Before Bethesda Game Studios worked on Fallout, another studio and company owned the IP, and Fallout Tactics, which came out after the first two installments, was initially divisive.
It was a spin-off created by a somewhat inexperienced team, and they had to reverse engineer the source material before it was released in 2001. Though critics recognized the success of Fallout Tactics, the public was initially reluctant. Ed Orman, lead designer on Fallout Tactics, spoke with PCGamer. He talked about the mixed reception, the fact that it wasn’t Fallout 3 (although it wouldn’t have failed on Black Isle), and the fact that while there were plans for a sequel to Tactics, publisher Interplay was in a very bad financial situation. So they sold the Fallout IP to Bethesda in 2004…
“We had two windows into how it was being received. There was one that we should never have looked through, and the one that we always look through. Commercially and in terms of how [Fallout: Tactics] was received and how it was reviewed, it was really well received. For what it was, the journalists that played it just generally seemed to understand what we were trying to do, what the limitations of what we had were, and they thought we punched above our weight. I think we did. I think we made a really great game that a lot of people enjoyed.
The other window was the existing Fallout fanbase and the incredibly fervent and passionate and often horribly toxic people in that fanbase. There was a minority that I remember seeing there that said, “Hey, it’s a pretty good game. I like what you’ve done to improve these things about Fallout. But the vast majority were like, “This isn’t a Fallout game. This is not Fallout 3. You screwed up the lore here, here, and here. You put in hairy death claws, you don’t use charisma right, and all that stuff. And so there was a huge amount of negativity within the fanbase.
It was disheartening.
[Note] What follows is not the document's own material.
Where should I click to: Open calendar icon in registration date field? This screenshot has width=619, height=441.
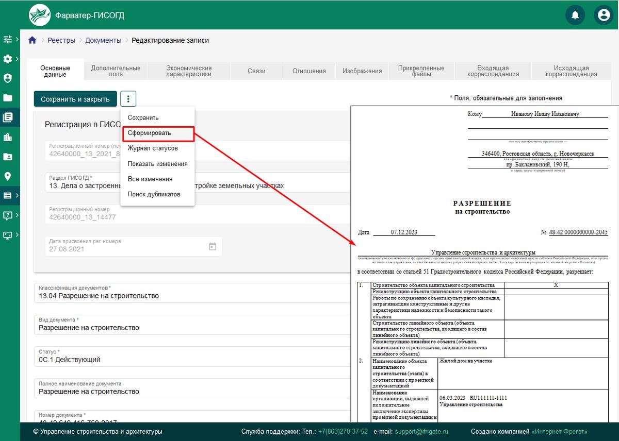212,246
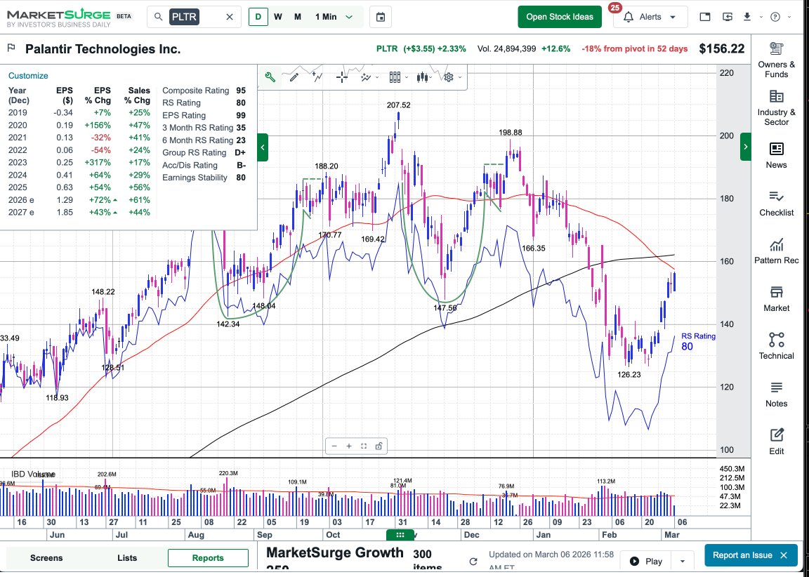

God, it was disheartening. The art team in particular was super gutted, because a lot of the visuals of the robots and things like that that they had slaved over, those were the things that got panned for not fitting the aesthetic. Visually, it was really easy to point at things and say, “This doesn’t fit the universe. So they took it hard. It was a hard time. And I think we put more weight on the fan base because we were trying to make people happy. You want to make the fan base happy. You want to make another one. You want people to like it. So yeah, it was a gut punch. It doesn’t help that there was already a split in that fan base between Fallout 1 and 2, because they were completely different games. So there was already that going on. And then you add in a third game.
Over time, that [negativity] seemed to change. Fallout 1 and 2 came with Tactics, and people came to appreciate Tactics for what it was. I also wonder how much that solidified the group when Fallout 3 came out to say, “Well, this isn’t my Fallout. So it may have legitimized us a little bit there as well. Little bits and pieces of tactics that you can see are kind of canon now, just through the back door over time, and that’s good enough for me,” Orman said.